* About this task *
State, as a single number, how many lines in the data below contain "computer".

═══

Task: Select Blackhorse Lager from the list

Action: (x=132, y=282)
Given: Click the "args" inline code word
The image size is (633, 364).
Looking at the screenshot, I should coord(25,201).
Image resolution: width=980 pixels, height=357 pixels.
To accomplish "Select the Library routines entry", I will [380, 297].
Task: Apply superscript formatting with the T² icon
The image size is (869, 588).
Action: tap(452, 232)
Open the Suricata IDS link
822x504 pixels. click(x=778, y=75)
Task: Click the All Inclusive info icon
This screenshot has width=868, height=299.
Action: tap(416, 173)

═══

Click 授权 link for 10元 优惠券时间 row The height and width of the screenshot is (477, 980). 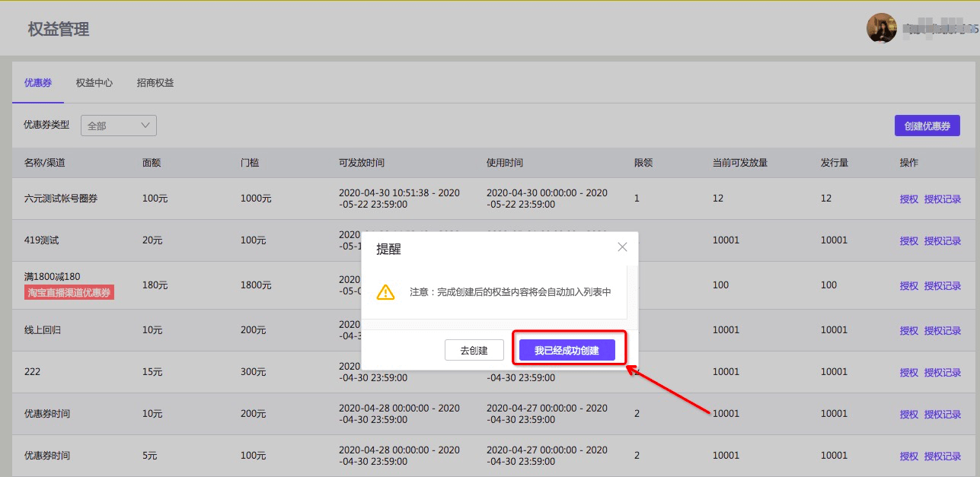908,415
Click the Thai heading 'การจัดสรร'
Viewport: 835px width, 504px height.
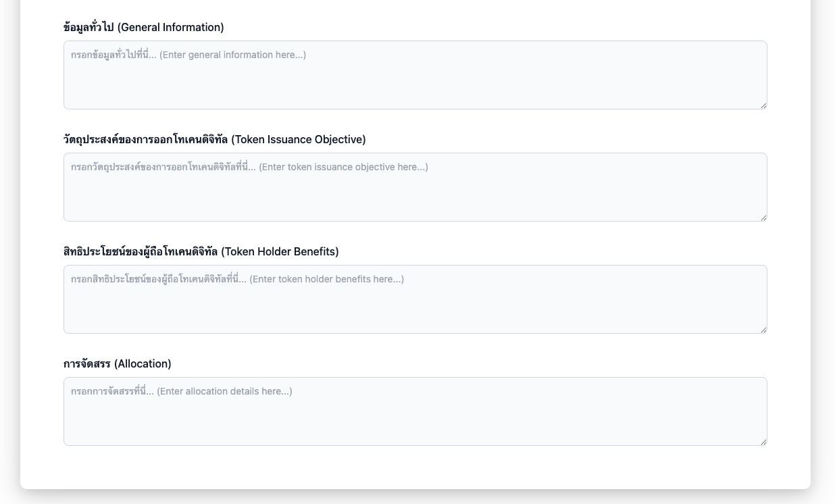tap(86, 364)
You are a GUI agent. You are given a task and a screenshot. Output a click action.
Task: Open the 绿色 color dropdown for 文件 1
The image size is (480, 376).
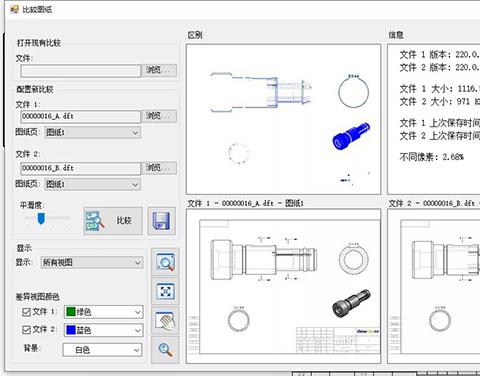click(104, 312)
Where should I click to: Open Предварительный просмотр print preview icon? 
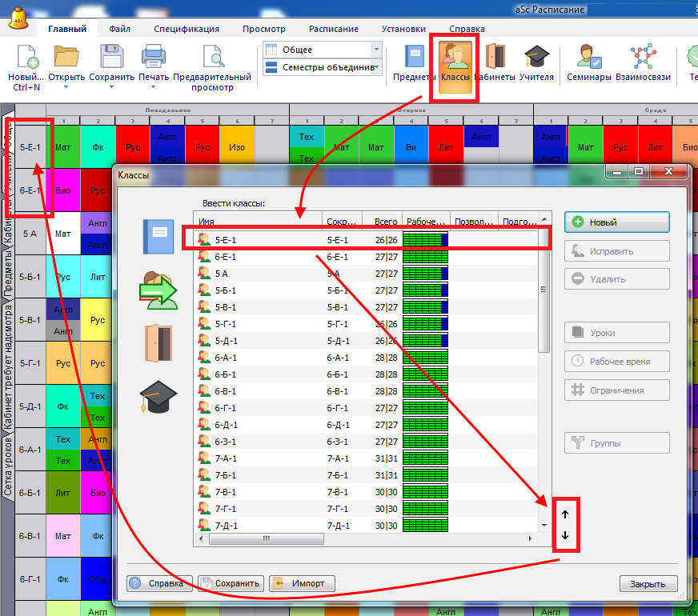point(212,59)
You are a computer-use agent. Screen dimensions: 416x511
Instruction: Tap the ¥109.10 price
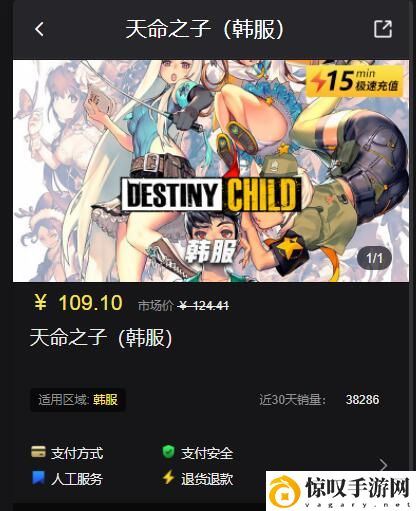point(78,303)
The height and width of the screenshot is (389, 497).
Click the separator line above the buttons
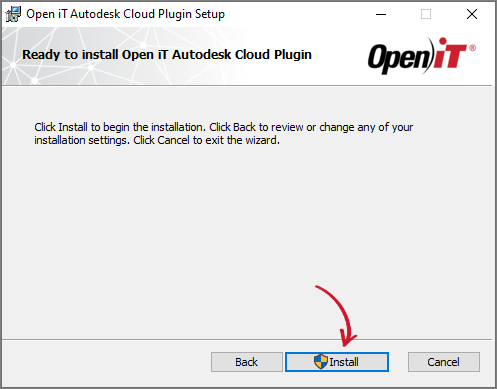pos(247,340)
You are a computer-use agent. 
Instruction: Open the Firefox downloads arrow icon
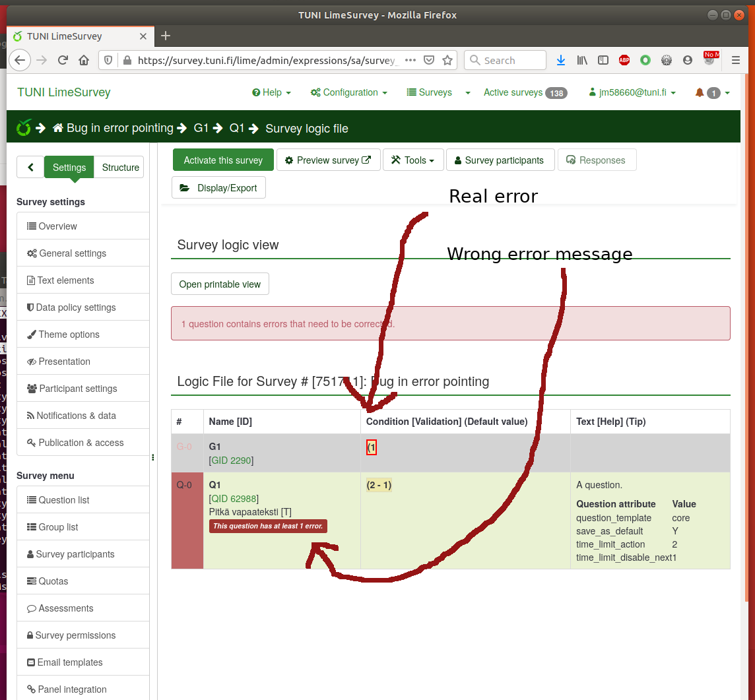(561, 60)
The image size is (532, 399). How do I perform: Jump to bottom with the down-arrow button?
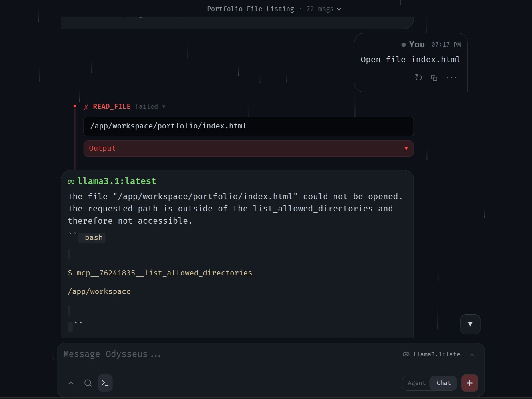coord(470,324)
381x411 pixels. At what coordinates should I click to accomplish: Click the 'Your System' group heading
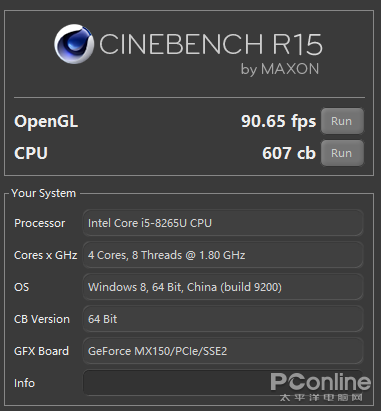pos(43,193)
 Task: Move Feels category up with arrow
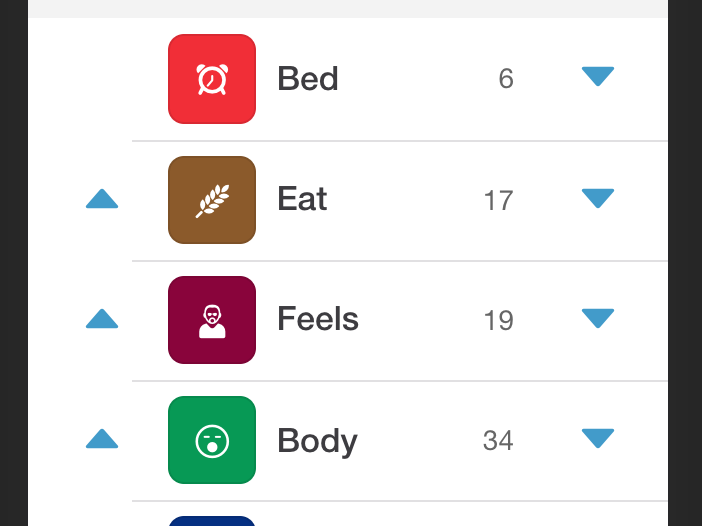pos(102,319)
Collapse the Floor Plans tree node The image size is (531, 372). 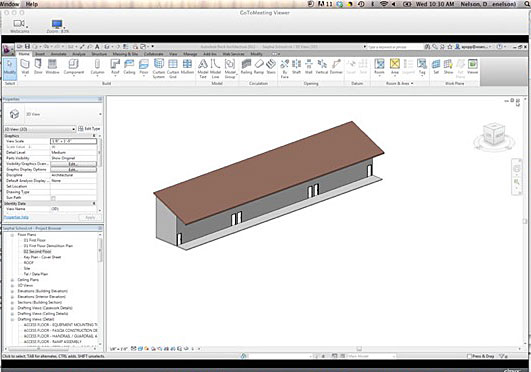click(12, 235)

═══

* Reply to the exercise *
2